Others who supported the California law were disappointed, though the ominous statement that “people who didn’t like California’s video game policy could always have fled the state, but no American can flee Justice Scalia’s [majority] opinion” is a little excessive.

Two judges dissented from the majority opinion. Justice Thomas considered the issue of free speech and protecting children, and the social context when the constitution was written. He noted that the California law did not prohibit parents or guardians from purchasing a game for their children, and concluded that the law merely ensured parents are involved, something he felt the framers of the constitution would have approved. In his opinion, the freedom of speech does not include the right to speak directly to minors. The ESRB and retailers seem to agree – they encourage parents to consider the ratings.

Justice Breyer ventured further, noting that the ESRB ratings make the law easy to implement fairly. He noted there is evidence that violent video games may be harmful:

When the military uses video games to help soldiers
train for missions, it is using this medium for a beneficial
purpose.  But California argues that when the teaching
features of video games are put to less desirable ends,
harm can ensue.  In particular, extremely violent games
can harm children by rewarding them for being violently
aggressive in play, and thereby often teaching them to be
violently aggressive in life.  And video games can cause
more harm in this respect than can typically passive
media, such as books or films or television programs.

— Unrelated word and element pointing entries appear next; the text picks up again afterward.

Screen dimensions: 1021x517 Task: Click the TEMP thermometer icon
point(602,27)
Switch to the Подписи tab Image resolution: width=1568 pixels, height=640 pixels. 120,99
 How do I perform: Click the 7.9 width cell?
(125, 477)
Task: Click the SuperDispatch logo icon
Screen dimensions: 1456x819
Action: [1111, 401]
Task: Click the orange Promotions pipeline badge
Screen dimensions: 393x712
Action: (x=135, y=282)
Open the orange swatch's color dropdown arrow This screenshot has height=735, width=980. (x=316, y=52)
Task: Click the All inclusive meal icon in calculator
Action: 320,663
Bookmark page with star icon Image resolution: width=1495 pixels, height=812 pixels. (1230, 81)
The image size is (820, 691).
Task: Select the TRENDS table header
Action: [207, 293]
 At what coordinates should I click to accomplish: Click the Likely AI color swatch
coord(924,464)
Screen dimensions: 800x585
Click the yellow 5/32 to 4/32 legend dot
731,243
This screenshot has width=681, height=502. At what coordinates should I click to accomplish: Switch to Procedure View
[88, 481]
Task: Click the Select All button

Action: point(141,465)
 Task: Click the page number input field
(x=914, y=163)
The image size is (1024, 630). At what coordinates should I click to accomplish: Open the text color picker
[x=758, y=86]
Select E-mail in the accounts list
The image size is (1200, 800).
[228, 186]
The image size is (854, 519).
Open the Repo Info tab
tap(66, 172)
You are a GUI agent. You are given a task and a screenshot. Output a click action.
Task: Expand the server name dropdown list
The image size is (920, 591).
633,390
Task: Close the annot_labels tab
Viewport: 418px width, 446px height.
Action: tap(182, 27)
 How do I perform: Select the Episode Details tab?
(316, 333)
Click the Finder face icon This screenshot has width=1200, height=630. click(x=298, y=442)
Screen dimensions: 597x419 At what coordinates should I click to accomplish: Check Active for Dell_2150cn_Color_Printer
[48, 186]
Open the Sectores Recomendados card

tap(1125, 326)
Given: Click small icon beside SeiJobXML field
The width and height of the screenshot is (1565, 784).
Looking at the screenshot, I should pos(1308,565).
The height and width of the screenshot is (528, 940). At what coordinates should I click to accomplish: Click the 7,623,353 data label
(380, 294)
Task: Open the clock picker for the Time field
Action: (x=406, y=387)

He also questioned why government restrictions on sexual depiction are generally acceptable, while restrictions on violence are not:

But what sense does it make
to forbid selling to a 13-year-old  boy a magazine with an
image of a nude woman, while protecting a sale to that 13­
year-old of an interactive video game in which he actively,
but virtually, binds and gags the woman, then tortures
and kills her?

Justice Alito agreed with the judgement that the law was unconstitutional, but wrote a concurring opinion. Apparently agreeing with Justice Breyer, he expressed reservations about the court’s dismissal of the potential harm of video games for children:

In the view of the Court, all those concerned about the
effects of violent video games—federal and state legislators,
educators, social scientists, and parents—are unduly
fearful, for violent video games really present no serious
problem. … Spending hour upon hour controlling the actions
of a character who guns down scores of innocent victims is
not different in  “kind” from reading a description
of violence in a work of literature. The Court is sure of this;
I am not. There are reasons to suspect that the experience of
playing violent video games just might be very different
from reading a book, listening to the radio, or watching a
movie or a television show.

All things considered, this ruling can hardly be considered a clear victory for either side. The history of censorship is a long series of court judgments, and this ruling will likely become a footnote in the development of censorship for interactive media. Meanwhile, some children will continue to obtain and play possibly inappropriate games, regardless of laws and parental control. As always, we need to consider entertainment media in a wider context.